__OBJECTIVE__.
Answer these questions about the article below on whether ads actually ran:
1. How many years does the writer say they have studied ad fraud?
2. What discrepancy between DSP and ad server quantities counts as a close match?
3. When does the FouAnalytics in-ad tag fire?
--- Start PASSAGE PROVIDED ---
Did your ads even run?

Did your ads even run?

While everyone else is distracted by supply chain transparency studies, scary MFA sites, and reducing carbon footprint of their media buying, there's something more basic and easy to look for that will save you money and make your digital campaigns more effective.


Did your ads serve?

Are you surprised by the question? Did you assume that all the billions of ad impressions you paid for actually ran -- i.e. arrived in the device and got rendered on screen? If you've studied ad fraud as long as I have (11 years) you will remember cases like the Uber lawsuit where they discovered that the mobile exchanges committing fraud had fabricated all the log level data, without actually running any ads. Surprised? Don't be. That's what fraudsters do.

How do you check for this yourself?

Years ago, I advised clients to simply compare the quantities of ad impressions reported by their DSP (ad buying platform) to the quantities reported by their ad server. Most of you will remember the 2 slides below, where the drop-offs between bids won, ads served, and ads displayed add up to 1/4 to 1/3 of the total. Advertisers pay when they win the bids. There's no guarantee that the ads successfully got served by the ad server. And further, there's no guarantee that the ad arrived in the device in time and got rendered on screen. So ad buyers regularly get LESS than what they paid for, sometimes 1/4 to 1/3 less.

My clients regularly check this -- their DSP quantities vs their ad server quantities. If these match closely (i.e. with less than 10% discrepancy) that's a good thing. The four campaign examples below show discrepancies in the 2 - 3% range.


Did your ads get displayed on screen?

The FouAnalytics in-ad tag is set to asynchronous. That means it fires after the ad renders on screen. That makes it a good proxy for the number of ad impressions that made it in time and got rendered on screen. In the second slide above, you will note that even though most of the ads got served, there was a much larger drop-off between ads served and ads displayed. This often happens in mobile environments where bandwidth is lower and devices have less powerful processors. Even if the ad gets served by the ad server, it may not arrive in time and get rendered on screen in time for a user to see it. You may have experienced yourself when scrolling webpages on your smartphone that there are some ad slots marked [Ad] that are empty. Those are waiting for the programmatic bidding and ad serving process to complete so some ad gets served into the ad slot. You are not going to wait for the ad to appear, you usually just keep scrolling. The unnecessarily convoluted and complex process of real time bidding ads seconds of delay, which means ads may never arrive in time to be seen.
--- End PASSAGE PROVIDED ---
--- Start RECORDS SHOWN ---
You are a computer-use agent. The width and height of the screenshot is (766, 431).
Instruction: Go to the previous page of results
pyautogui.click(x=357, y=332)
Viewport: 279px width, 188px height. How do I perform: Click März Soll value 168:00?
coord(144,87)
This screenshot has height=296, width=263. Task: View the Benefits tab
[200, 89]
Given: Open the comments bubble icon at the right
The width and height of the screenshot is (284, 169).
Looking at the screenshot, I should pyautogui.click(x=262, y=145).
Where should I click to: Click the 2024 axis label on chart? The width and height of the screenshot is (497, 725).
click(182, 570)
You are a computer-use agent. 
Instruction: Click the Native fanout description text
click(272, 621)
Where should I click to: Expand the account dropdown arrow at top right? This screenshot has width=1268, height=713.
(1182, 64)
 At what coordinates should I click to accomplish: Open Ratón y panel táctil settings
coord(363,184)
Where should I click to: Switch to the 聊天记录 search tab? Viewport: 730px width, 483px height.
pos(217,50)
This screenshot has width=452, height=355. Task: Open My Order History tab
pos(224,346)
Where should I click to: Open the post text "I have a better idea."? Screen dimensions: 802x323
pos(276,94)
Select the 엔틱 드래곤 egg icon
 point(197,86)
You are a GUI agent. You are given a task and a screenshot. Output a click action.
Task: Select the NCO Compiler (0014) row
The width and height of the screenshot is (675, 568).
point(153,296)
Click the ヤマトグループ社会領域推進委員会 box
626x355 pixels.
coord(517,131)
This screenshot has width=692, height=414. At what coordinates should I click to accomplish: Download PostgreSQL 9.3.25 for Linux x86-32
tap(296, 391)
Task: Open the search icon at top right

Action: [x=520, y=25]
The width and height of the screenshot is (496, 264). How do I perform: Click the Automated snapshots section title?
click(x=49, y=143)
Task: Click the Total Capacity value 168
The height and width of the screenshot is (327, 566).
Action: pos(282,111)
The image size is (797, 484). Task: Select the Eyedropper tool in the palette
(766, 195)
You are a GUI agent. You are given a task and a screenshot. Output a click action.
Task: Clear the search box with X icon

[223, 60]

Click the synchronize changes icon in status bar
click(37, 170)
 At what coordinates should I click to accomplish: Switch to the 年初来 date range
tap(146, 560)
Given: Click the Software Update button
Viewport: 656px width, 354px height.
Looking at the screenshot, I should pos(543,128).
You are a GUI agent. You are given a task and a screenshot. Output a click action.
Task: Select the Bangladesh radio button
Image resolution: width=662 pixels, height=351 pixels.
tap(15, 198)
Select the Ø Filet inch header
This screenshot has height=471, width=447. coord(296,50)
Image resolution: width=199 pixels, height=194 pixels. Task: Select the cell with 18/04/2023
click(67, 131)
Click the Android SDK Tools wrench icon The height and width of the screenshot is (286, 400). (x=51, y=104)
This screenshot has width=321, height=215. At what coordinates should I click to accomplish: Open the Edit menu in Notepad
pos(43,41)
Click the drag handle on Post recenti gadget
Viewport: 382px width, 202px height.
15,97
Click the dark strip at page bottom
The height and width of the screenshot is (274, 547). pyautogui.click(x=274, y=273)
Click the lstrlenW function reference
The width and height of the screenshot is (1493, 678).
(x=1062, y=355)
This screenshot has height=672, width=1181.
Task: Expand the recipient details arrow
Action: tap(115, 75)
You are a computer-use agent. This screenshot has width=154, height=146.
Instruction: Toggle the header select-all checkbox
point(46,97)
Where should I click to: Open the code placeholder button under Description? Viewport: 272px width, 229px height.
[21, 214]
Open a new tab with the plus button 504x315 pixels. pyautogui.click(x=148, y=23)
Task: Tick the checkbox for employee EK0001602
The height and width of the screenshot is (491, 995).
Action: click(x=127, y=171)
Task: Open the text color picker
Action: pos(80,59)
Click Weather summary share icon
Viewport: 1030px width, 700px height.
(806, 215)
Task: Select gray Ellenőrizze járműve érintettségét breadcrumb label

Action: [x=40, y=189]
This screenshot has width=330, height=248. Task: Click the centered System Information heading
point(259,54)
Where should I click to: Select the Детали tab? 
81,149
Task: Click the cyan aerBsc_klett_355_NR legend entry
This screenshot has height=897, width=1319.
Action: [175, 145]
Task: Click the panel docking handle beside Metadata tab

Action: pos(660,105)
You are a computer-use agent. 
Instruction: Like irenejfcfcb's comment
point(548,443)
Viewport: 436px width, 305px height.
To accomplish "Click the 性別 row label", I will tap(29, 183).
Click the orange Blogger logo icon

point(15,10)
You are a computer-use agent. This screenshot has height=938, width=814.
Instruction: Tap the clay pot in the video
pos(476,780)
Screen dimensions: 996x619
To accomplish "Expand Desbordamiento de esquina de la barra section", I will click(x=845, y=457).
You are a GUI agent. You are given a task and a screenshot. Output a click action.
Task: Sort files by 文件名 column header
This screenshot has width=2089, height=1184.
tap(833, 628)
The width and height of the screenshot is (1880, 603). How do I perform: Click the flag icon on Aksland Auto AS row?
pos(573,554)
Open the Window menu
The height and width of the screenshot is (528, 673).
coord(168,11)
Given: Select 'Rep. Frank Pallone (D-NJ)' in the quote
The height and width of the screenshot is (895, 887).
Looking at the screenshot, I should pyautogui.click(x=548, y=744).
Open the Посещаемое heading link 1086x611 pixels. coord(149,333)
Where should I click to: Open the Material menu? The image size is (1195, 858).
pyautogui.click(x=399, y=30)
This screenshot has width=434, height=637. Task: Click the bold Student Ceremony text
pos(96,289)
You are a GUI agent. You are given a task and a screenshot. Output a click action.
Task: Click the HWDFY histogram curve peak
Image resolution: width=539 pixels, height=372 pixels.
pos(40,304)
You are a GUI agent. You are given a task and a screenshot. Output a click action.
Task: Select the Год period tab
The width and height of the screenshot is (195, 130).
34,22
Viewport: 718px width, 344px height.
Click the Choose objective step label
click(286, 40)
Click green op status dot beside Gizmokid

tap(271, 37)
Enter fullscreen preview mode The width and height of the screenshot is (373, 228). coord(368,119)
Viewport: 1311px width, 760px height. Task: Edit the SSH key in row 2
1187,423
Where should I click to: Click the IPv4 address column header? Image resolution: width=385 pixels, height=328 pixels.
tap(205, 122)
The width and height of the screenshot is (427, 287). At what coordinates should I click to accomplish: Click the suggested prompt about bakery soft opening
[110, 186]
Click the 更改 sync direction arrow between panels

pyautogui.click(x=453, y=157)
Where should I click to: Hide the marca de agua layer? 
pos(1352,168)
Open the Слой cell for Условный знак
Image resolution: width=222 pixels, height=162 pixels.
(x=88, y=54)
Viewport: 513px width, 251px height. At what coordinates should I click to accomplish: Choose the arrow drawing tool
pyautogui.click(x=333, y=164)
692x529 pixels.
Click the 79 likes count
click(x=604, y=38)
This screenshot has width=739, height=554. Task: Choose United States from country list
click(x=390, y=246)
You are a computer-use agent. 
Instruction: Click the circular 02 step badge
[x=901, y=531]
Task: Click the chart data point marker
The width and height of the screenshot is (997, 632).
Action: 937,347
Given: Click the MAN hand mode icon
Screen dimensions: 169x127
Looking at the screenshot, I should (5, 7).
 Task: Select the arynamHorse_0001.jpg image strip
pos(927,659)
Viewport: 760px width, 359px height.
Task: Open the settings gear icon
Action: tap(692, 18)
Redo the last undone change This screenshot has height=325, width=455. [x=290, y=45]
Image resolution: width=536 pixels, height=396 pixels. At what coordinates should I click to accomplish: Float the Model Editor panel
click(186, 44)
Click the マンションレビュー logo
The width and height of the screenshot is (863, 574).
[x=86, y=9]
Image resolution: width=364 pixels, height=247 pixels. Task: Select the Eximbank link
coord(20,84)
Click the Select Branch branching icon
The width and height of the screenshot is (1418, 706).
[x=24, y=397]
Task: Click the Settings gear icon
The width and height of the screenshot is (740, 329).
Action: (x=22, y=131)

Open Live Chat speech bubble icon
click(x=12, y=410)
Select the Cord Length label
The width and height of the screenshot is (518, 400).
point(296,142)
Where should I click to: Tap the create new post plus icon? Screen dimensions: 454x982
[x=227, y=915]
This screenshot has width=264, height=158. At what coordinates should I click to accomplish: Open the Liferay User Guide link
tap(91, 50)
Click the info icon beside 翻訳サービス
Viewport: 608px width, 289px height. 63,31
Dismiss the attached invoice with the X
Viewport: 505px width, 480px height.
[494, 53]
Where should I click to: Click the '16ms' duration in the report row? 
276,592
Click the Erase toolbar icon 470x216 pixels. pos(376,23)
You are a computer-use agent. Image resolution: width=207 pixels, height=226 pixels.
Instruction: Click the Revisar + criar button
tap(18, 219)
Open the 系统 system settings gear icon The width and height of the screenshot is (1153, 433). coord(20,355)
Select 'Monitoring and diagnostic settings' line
--- End RECORDS SHOWN ---
__TASK RESPONSE__.
1. 11 years.
2. Less than 10%.
3. After the ad renders on screen.